WHAT IS QUALIFIED IMMUNITY?
Qualified immunity appears nowhere in the Constitution. It does not appear in the Ku Klux Klan Civil Rights Act of 1871, which was enacted to provide a federal remedy against state actors who violate individuals’ constitutional rights.
No, qualified immunity is a judicially created doctrine that was significantly expanded in 1982 Harlow v. Fitzgerald (457 U.S. 800). Initially, it was intended to shield peace officers from legal jeopardy due to reasonable, lawful on-duty conduct.
But qualified immunity has been twisted and perverted into a gatekeeping mechanism that protects peace officers from being held accountable for even the most egregiously unlawful, unconstitutional conduct by preventing courts from even exploring the underlying constitutional questions.
Often, qualified immunity is not based whether the conduct was unlawful. Instead, it asks whether a prior case exists with nearly identical facts. As interpreted by most courts—doubtless under massive pressure from police unions and pro-law enforcement elected officials—unless the exact scenario has already been litigated and decided, the claim can be dismissed.
Dismissed…if the conduct is clearly wrong.

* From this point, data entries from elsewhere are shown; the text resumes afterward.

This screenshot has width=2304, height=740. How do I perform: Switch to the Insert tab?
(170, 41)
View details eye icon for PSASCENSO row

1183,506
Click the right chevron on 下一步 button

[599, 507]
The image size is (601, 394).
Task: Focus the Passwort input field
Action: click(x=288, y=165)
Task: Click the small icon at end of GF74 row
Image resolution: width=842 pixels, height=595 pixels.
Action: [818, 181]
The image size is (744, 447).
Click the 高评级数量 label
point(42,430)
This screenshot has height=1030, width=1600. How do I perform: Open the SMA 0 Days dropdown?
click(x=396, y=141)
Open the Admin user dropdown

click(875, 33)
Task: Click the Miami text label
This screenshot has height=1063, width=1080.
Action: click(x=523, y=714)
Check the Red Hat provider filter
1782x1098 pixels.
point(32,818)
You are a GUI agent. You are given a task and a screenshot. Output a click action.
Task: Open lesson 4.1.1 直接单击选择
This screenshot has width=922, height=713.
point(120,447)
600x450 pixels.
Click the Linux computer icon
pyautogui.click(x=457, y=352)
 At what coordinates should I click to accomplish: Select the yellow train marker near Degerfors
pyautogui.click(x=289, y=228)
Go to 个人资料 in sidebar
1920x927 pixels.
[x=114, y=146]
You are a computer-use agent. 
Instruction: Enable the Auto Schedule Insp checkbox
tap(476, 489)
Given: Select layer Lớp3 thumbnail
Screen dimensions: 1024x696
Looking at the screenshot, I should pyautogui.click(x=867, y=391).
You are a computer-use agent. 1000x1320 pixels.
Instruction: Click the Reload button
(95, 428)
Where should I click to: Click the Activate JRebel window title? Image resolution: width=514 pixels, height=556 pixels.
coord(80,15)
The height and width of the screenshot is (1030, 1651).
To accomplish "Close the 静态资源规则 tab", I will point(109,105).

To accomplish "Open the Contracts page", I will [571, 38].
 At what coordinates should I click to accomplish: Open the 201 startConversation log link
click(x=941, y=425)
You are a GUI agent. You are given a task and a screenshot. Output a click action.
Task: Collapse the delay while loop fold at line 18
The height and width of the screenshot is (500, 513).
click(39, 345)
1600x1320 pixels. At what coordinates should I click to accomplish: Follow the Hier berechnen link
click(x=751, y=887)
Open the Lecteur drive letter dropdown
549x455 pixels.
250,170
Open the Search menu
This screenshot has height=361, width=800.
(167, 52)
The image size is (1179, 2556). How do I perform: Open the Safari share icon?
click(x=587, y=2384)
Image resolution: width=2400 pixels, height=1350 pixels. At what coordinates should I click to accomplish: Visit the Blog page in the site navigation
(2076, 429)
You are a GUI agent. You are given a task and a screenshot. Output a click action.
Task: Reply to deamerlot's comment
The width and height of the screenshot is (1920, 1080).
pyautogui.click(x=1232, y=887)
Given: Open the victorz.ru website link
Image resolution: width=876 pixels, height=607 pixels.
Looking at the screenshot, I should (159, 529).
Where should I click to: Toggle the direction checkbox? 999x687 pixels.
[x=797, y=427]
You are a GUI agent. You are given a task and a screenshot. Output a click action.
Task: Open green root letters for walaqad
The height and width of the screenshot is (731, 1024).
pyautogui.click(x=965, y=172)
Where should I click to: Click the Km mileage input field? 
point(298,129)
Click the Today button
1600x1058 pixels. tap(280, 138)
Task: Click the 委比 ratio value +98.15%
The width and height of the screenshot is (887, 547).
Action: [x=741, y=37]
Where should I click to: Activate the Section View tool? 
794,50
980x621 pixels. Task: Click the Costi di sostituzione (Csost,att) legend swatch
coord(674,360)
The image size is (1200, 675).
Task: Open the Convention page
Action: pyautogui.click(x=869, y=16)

Dismissed…even if the victim’s constitutional rights were plainly violated.
Dismissed…even if an unarmed Black man is shot and left to bleed out in the street.
WHAT THE COURT DID—AND DIDN’T DO
For nearly ten years, qualified immunity functioned in the Terence Crutcher case exactly as many law enforcement agencies count on it to function: not as a tool to evaluate facts or clarify law, but as a mechanism to stop the case before it could reach a jury.
As a mechanism to allow an officer to dodge accountability and deny a grieving family justice.
The appellate court finally said what should have been said from the beginning. “A jury must be allowed to decide.” But why did it take years to reach this point? Because qualified immunity is not truly about protecting law enforcement officers. It’s about protecting an unjust system.
The Tenth Circuit rule is significant because it reopens the excessive force claim and puts the constitutional question to where it belongs: before a jury.
That was not an accident. It shows that proving wrongdoing is only the beginning of the battle. The greater battle is connecting that wrongdoing to systems of power. That is what the people who wield that power do not want.
QUALIFIED IMMUNITY MUST BE ABOLISHED
I have served as lead counsel for the Crutcher family since the beginning of this case, alongside a team that includes Ben Crump and Karin Portlock of Gibson Dunn. For all that time, the litigation has not simply been about what happened to Terence Crutcher.

It has been about whether the legal system would allow the facts to be heard in the first place. When the fight is about access to a jury rather than the merits of the case itself, it reveals something deeper about how accountability is structured—and avoided.
Dr. Martin Luther King Jr. warned that a devotion to order over justice is how injustice sustains itself—not only through open defiance, but through systems that appear neutral while producing unequal outcomes.
Qualified immunity has become one of those systems. It operates through procedure and speaks in the language of fairness and careful jurisprudence. But those are shams. In reality, qualified immunity blocks accountability, prevents constitutional claims from ever being heard, and allows agents of the state—wielding the power of life and death—to act without restraint, knowing they will pay no price if the worst happens.
Qualified immunity must be abolished. A doctrine that consistently prevents courts from questioning of whether constitutional rights were violated is not serving the Constitution. It is undermining it.
Congress has the authority and the responsibility to act. The Civil Rights Act of 1871 was intended to provide a remedy to those violations, but qualified immunity has stripped that remedy of its force. Restoring it requires more than adjustment.
It requires removal.
AUTHOR’S NOTE
This piece reflects the framework I develop in Redeem a Nation: normal never protected us—it preserved hierarchy. Qualified immunity is one of the clearest modern examples of that principle in operation. If accountability is to be real, the Constitution must be enforceable in practice—not avoidable in procedure.